Each record should be output exactly, with every character kept.

# DATASET
BEGIN

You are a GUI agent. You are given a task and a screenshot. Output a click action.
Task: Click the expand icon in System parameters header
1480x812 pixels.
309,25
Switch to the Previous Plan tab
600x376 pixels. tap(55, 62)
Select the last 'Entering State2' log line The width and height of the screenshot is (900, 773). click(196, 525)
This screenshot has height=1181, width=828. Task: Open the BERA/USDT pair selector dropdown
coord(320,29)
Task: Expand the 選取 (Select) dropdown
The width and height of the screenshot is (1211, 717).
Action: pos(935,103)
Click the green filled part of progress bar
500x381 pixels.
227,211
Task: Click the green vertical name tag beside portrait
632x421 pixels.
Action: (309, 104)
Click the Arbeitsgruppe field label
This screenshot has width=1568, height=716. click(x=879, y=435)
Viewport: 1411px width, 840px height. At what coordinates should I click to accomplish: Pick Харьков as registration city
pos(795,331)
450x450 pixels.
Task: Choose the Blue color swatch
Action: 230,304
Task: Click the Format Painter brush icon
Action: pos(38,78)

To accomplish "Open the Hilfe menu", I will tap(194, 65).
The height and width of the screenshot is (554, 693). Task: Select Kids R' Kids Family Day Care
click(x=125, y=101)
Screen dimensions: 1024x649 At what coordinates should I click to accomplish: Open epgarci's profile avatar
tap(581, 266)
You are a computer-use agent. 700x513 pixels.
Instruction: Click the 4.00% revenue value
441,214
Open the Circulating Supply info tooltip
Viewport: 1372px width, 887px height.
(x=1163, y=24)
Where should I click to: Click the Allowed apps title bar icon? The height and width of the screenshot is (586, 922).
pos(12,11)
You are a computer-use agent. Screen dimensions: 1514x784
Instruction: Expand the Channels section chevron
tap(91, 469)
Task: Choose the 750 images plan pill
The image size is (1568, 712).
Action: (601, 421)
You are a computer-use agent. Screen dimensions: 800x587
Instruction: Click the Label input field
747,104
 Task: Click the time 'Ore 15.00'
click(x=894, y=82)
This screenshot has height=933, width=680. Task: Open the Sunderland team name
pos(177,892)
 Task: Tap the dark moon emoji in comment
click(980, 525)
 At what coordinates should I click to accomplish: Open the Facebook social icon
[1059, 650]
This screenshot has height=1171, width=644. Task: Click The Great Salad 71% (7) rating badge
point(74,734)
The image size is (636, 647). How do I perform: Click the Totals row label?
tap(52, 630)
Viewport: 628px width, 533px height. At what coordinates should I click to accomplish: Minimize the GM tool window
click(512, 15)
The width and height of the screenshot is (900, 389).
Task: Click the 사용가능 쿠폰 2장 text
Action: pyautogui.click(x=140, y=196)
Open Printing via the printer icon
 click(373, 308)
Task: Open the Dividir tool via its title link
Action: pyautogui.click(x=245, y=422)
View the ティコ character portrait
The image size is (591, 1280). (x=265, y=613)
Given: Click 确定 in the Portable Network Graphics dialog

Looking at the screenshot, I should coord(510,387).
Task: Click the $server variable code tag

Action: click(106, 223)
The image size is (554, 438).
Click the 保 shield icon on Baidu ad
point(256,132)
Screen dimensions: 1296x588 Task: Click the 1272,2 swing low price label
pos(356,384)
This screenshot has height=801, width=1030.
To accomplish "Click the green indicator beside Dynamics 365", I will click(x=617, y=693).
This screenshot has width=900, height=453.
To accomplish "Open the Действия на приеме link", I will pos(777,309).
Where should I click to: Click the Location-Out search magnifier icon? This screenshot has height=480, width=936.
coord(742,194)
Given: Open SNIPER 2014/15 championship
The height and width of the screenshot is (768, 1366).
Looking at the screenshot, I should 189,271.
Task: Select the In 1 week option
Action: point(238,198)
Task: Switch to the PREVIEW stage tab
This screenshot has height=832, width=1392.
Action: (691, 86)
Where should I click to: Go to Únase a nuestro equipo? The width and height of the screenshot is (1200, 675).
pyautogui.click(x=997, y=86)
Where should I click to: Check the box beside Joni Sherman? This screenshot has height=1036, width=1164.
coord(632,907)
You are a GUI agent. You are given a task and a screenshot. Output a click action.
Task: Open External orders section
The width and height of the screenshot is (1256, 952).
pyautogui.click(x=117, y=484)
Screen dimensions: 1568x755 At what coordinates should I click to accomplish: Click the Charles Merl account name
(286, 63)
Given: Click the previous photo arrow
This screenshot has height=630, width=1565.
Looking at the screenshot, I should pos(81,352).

END

# ANSWER TO THIS TASK
You are a GUI agent. You are given a task and a screenshot. Output a click action.
Task: Click the expand icon in System parameters header
1480x812 pixels.
309,25
Switch to the Previous Plan tab
600x376 pixels. tap(55, 62)
Select the last 'Entering State2' log line The width and height of the screenshot is (900, 773). click(196, 525)
This screenshot has height=1181, width=828. Task: Open the BERA/USDT pair selector dropdown
coord(320,29)
Task: Expand the 選取 (Select) dropdown
The width and height of the screenshot is (1211, 717).
Action: pos(935,103)
Click the green filled part of progress bar
500x381 pixels.
227,211
Task: Click the green vertical name tag beside portrait
632x421 pixels.
Action: (309, 104)
Click the Arbeitsgruppe field label
This screenshot has width=1568, height=716. click(x=879, y=435)
Viewport: 1411px width, 840px height. At what coordinates should I click to accomplish: Pick Харьков as registration city
pos(795,331)
450x450 pixels.
Task: Choose the Blue color swatch
Action: 230,304
Task: Click the Format Painter brush icon
Action: pos(38,78)

To accomplish "Open the Hilfe menu", I will tap(194, 65).
The height and width of the screenshot is (554, 693). Task: Select Kids R' Kids Family Day Care
click(x=125, y=101)
Screen dimensions: 1024x649 At what coordinates should I click to accomplish: Open epgarci's profile avatar
tap(581, 266)
You are a computer-use agent. 700x513 pixels.
Instruction: Click the 4.00% revenue value
441,214
Open the Circulating Supply info tooltip
Viewport: 1372px width, 887px height.
(x=1163, y=24)
Where should I click to: Click the Allowed apps title bar icon? The height and width of the screenshot is (586, 922).
pos(12,11)
You are a computer-use agent. Screen dimensions: 1514x784
Instruction: Expand the Channels section chevron
tap(91, 469)
Task: Choose the 750 images plan pill
The image size is (1568, 712).
Action: (601, 421)
You are a computer-use agent. Screen dimensions: 800x587
Instruction: Click the Label input field
747,104
 Task: Click the time 'Ore 15.00'
click(x=894, y=82)
This screenshot has height=933, width=680. Task: Open the Sunderland team name
pos(177,892)
 Task: Tap the dark moon emoji in comment
click(980, 525)
 At what coordinates should I click to accomplish: Open the Facebook social icon
[1059, 650]
This screenshot has height=1171, width=644. Task: Click The Great Salad 71% (7) rating badge
point(74,734)
The image size is (636, 647). How do I perform: Click the Totals row label?
tap(52, 630)
Viewport: 628px width, 533px height. At what coordinates should I click to accomplish: Minimize the GM tool window
click(512, 15)
The width and height of the screenshot is (900, 389).
Task: Click the 사용가능 쿠폰 2장 text
Action: pyautogui.click(x=140, y=196)
Open Printing via the printer icon
 click(373, 308)
Task: Open the Dividir tool via its title link
Action: pyautogui.click(x=245, y=422)
View the ティコ character portrait
The image size is (591, 1280). (x=265, y=613)
Given: Click 确定 in the Portable Network Graphics dialog

Looking at the screenshot, I should coord(510,387).
Task: Click the $server variable code tag

Action: click(106, 223)
The image size is (554, 438).
Click the 保 shield icon on Baidu ad
point(256,132)
Screen dimensions: 1296x588 Task: Click the 1272,2 swing low price label
pos(356,384)
This screenshot has height=801, width=1030.
To accomplish "Click the green indicator beside Dynamics 365", I will click(x=617, y=693).
This screenshot has width=900, height=453.
To accomplish "Open the Действия на приеме link", I will pos(777,309).
Where should I click to: Click the Location-Out search magnifier icon? This screenshot has height=480, width=936.
coord(742,194)
Given: Open SNIPER 2014/15 championship
The height and width of the screenshot is (768, 1366).
Looking at the screenshot, I should 189,271.
Task: Select the In 1 week option
Action: point(238,198)
Task: Switch to the PREVIEW stage tab
This screenshot has height=832, width=1392.
Action: (691, 86)
Where should I click to: Go to Únase a nuestro equipo? The width and height of the screenshot is (1200, 675).
pyautogui.click(x=997, y=86)
Where should I click to: Check the box beside Joni Sherman? This screenshot has height=1036, width=1164.
coord(632,907)
You are a GUI agent. You are given a task and a screenshot. Output a click action.
Task: Open External orders section
The width and height of the screenshot is (1256, 952).
pyautogui.click(x=117, y=484)
Screen dimensions: 1568x755 At what coordinates should I click to accomplish: Click the Charles Merl account name
(286, 63)
Given: Click the previous photo arrow
This screenshot has height=630, width=1565.
Looking at the screenshot, I should pos(81,352).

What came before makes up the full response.